Obviously we can talk about camper vans all night. Mark even has a slide show of pictures of our camper van in its rustiest days, set to music for the purpose of entertaining anybody who can’t find an excuse to slope off.
They were a very patient audience and we had a whole box of wine. They sat through the slide show twice and did not once remark on how dull it was. This was not a good thing because it just encouraged us to embark on more and more boring stories of rust, and breakdowns, and rotted roof timbers. We told these in ever-increasing detail as we got further and further down the box of wine. Regular readers might recall the days when I wrote on these very pages about such matters, day after tedious day. We can be fantastically boring and obsessive if we are not checked in the earliest stages. The children know best how to do this.
Anyway, we spent all of last night consuming masses of wine and telling people boring stories called things like: When We Took The Windscreen Out Of Our Camper Van.
Fortunately they had been drinking as well and did not seem to notice too much.
We all rolled out some time after midnight, and we felt a bit fragile this morning.
We had not even learned our lesson today, because this evening we had an invitation to dinner.
Our next door neighbour has currently got a girlfriend from Ghana. Mark took her up to the farm the other day to give her some off-road driving lessons. This was because she needs to be able to drive because all civilised human beings should, and she had only had lessons with some patronising supercilious twerp of a brother, or cousin, or something, who told her that it was just simple and she was an idiot.
Mark does not like patronising and so they went off to learn how to change gear and find the biting point without women’s equality being an issue.
In return they invited us for dinner this evening.
She cooked us the most splendid African dinner of jollof rice and ginger chicken. I cook sometimes but this was truly marvellous.
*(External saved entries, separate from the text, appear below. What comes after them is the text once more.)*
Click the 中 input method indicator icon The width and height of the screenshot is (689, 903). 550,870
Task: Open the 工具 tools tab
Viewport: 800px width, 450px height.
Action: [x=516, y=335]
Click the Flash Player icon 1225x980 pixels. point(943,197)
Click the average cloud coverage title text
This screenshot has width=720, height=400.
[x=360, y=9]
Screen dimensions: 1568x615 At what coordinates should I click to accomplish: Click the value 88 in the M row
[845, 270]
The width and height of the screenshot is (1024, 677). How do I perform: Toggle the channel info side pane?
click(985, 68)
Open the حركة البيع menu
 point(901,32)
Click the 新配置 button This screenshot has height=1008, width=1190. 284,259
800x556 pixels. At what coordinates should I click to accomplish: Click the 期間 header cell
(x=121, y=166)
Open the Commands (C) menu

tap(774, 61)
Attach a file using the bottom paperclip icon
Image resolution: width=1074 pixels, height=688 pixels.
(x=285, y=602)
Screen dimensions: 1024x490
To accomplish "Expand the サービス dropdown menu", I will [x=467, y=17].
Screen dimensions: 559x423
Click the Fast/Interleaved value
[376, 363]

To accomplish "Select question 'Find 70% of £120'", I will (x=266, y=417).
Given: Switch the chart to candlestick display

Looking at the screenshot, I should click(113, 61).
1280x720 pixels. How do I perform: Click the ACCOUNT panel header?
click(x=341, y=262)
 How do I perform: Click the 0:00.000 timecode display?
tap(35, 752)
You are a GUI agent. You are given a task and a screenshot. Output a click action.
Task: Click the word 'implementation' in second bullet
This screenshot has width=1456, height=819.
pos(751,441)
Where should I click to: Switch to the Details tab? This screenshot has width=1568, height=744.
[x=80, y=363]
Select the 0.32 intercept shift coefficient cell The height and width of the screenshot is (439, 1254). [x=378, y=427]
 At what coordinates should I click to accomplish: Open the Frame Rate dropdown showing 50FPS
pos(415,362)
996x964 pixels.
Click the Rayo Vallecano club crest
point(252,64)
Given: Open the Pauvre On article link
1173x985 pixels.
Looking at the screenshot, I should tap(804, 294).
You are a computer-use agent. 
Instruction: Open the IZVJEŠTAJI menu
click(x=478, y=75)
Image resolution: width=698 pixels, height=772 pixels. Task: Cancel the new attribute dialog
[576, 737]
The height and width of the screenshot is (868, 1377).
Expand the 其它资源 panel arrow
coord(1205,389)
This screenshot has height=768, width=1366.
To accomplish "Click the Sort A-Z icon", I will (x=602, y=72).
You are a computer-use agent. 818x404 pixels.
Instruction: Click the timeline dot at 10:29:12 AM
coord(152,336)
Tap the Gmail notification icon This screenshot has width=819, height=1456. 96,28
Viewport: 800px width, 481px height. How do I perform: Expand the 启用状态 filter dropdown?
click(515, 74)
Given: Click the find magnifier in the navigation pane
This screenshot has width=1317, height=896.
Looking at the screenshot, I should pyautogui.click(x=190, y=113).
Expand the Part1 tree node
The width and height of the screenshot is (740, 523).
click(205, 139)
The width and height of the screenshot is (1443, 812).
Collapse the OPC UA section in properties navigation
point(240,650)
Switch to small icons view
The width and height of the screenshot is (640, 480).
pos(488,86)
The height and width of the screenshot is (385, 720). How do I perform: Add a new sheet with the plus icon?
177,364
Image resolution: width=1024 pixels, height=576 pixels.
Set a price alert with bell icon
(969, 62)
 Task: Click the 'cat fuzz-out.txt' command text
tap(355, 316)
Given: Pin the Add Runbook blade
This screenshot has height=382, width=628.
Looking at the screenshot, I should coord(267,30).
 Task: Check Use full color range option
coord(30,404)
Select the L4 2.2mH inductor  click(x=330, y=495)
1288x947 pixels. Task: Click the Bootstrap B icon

We ate and ate and ate, and washed it down, as we very often do when meeting our neighbour, with champagne.
We continued washing it down for some time afterwards.
I do like our neighbour. He has never minded anything that we have inflicted upon him in the least. He has stoically endured Oliver’s drum practice, and our accidental floods in his living room, and the time when we set his house on fire, two times actually, and that we have not given his ladders back for so long that now he has to pop round and ask to borrow them. The view from his garden is absolutely rubbish, being full of our conservatory and Mark’s solar panel towering over the wall in the back garden.
Tonight he said that he hoped he did not get on our nerves too much, and wondered, anxiously, about the annoyingness of his wind chimes and the incursion of his ivy over our back wall.
We told him sternly that we would put up with it, we supposed, but that it had better not be the thin end of the wedge.
We have just rolled back home. It has been the most brilliant evening.
All the same, it might be time to consider some abstinence.
I didn’t remember to take a picture so I asked Mark to take a picture of the conservatory. Unfortunately it has gone dark, sorry.